• [ASSIGNED TASK]
Please transcribe exactly, and only, the lines of the data below between the line holding "Screen dimensions: 501x282" and the line holding "Show the Angular", inclusive.

[Stored records]
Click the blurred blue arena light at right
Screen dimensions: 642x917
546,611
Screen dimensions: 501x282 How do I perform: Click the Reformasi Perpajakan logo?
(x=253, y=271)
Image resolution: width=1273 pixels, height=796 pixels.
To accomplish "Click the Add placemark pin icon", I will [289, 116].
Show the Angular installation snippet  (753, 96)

==

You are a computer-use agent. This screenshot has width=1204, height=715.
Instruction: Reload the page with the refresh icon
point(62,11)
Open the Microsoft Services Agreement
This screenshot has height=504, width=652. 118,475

* * *

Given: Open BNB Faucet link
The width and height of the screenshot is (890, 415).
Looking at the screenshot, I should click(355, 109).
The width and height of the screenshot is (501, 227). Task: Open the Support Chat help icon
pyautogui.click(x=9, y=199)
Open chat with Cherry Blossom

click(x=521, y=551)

• [ANSWER BOX]
Screen dimensions: 501x282 How do I perform: Click the Reformasi Perpajakan logo?
(x=253, y=271)
Image resolution: width=1273 pixels, height=796 pixels.
To accomplish "Click the Add placemark pin icon", I will [289, 116].
Show the Angular installation snippet  (753, 96)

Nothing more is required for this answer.